_Exercise_
Could you give all the records below again, swapping "logo" for "emblem" with nothing else changed and the pictures left out?

_Provided data_
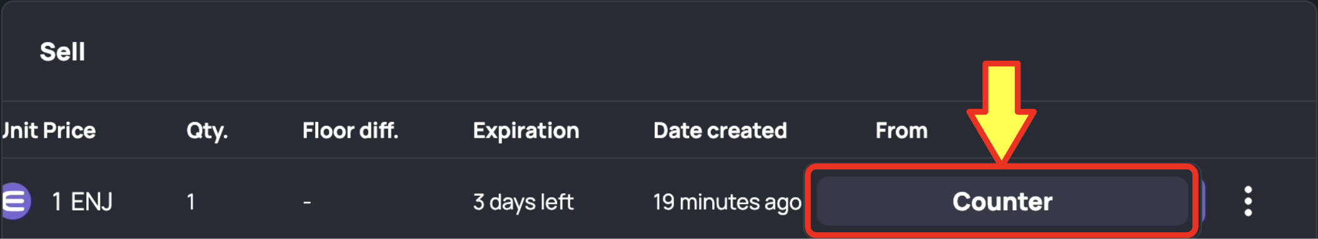Click the 19 minutes ago timestamp
Screen dimensions: 1318x239
[x=727, y=201]
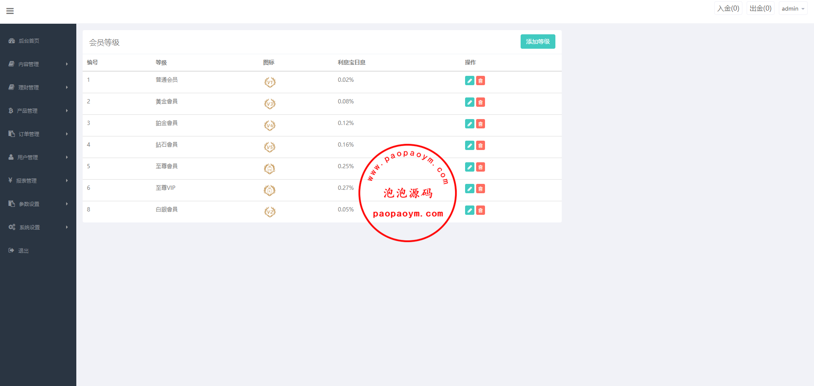Click edit icon for 普通会员 row
Viewport: 814px width, 386px height.
pyautogui.click(x=469, y=81)
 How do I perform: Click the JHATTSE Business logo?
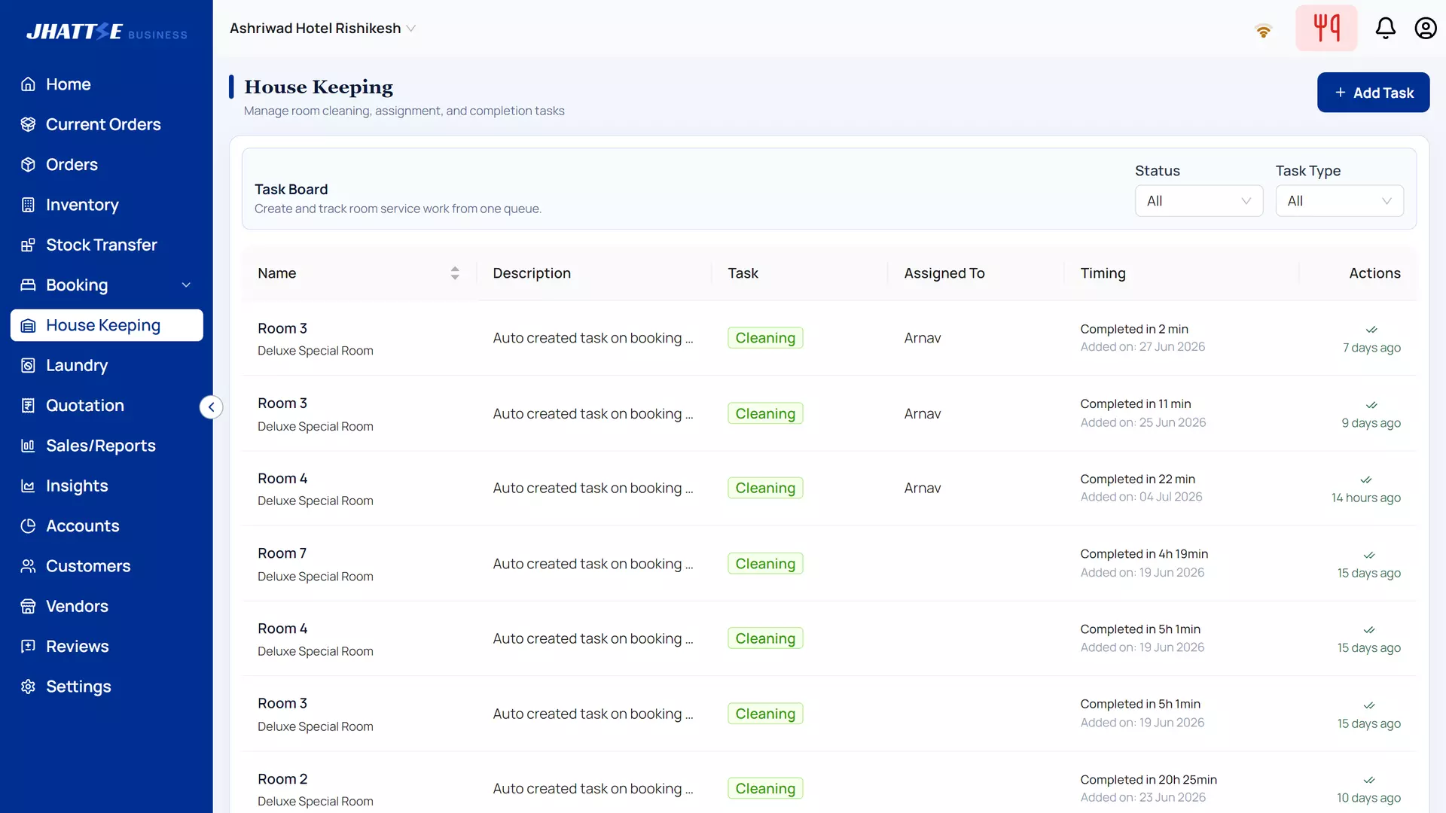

_Output below_
Click the 19 minutes ago timestamp
Screen dimensions: 1318x239
[x=727, y=201]
Click edit icon for 普通会员 row
Viewport: 814px width, 386px height.
pyautogui.click(x=469, y=81)
 How do I perform: Click the JHATTSE Business emblem?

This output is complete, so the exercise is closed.